The key to this is the C (category) concept in the propositions defining words and rules.  In the example, C1 for giving is in the rules for giving__Olivia, giving__to and giving__up.  When giving__to is processed, C1 is replaced by C2.  C2 is associated with the same P (phonological word) and M (meaning) concepts for giving.  However C2 is only in the rules for giving__Olivia and giving__to. Therefore up cannot occur in the sentence after to Poppaea.


Readers are now respectfully asked to (re)visit LS7 and LS8 to ensure a good grasp of the fundamentals of NG words and rules.  The following diagram is meant to be logically identical to the first one in LS8.

The diagram has been distorted because we’ll shortly add another word and it’s not easy to fit in.

Also the annotation is slightly modified.  Phonological word PI is is, PG is giving and PT is to.  The other concepts are subscripted correspondingly. The C for giving is CG1 to distinguish it from CG2 which will appear shortly.

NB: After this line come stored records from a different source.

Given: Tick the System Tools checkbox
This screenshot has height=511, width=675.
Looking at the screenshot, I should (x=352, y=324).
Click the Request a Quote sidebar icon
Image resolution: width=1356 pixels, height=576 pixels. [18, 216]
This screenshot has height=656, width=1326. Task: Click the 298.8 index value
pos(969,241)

Alert readers may object that only a single M / R / M proposition is shown for is__giving but the NG analyses have three (R = AGENT, THEME and GOAL respectively).  I can only say that the diagram would become hopelessly complicated if I tried to show all that.

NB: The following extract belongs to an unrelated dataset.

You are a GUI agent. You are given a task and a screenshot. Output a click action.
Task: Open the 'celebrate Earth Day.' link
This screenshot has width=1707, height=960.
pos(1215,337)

We now add giving__Olivia (skipping over to__Poppaea which doesn’t advance the discussion).

Subscript O indicates Olivia.

The diagram looks OK but it’s not, because we could instead add giving__up, the rule for which also uses CG1.

If there is a rule that allows CG2 as well as CG1 for giving__Olivia but no rule that uses CG2 for giving__up, the following diagram gives the right result, allowing …giving to Poppaea Olivia but not …giving to Poppaea up.

The function of the proposition CG1 / X / CG2 is to transfer activation from the QUO concept to the SIC.  But what is X, the REL concept?  Neither of the Cs has any content so it feels odd to say that CG1 is instantiated by CG2.  But let’s settle for INST and move on.

Shades of grey

This approach may help us understand why grammaticality is not always black-and-white.  Consider sentence (100).

(100) Nero gave sadly Olivia to Poppaea

LS24 called this ‘clunky’.  I don’t think it’s too bad.  It’s not the sort of sentence that can’t be processed automatically and gets passed to cognition to sort out (like a learner deals with a sentence in their target language).

After Nero__gave, both gave__sadly and gave__Olivia are available.  The occurrence of gave__sadly activates a C that disallows gave__Olivia.  If gave__Olivia does occur, it can be processed because the original C is still there.

But gave__sadly also disallows gave__up.  In (97), two successive junctions needing recourse to the original C turn ‘clunky’ into ‘bad’.

(97) * Nero gave sadly Olivia up to Poppaea

In (96), ‘bad’ is caused differently – by up__Olivia being treated as a preposition phrase.

(96) * Nero gave sadly up Olivia to Poppaea

Not yet

I have no idea how the C / X / C propositions are acquired.  But that doesn’t prevent us from looking next time at some tabular analyses of give…up sentences.

Here’s something to think about.  The emphasis in this piece has been on narrowing the range of junctions available later in the processing of a sentence.  The method could also broaden the range. Any ideas about possible uses for that capability?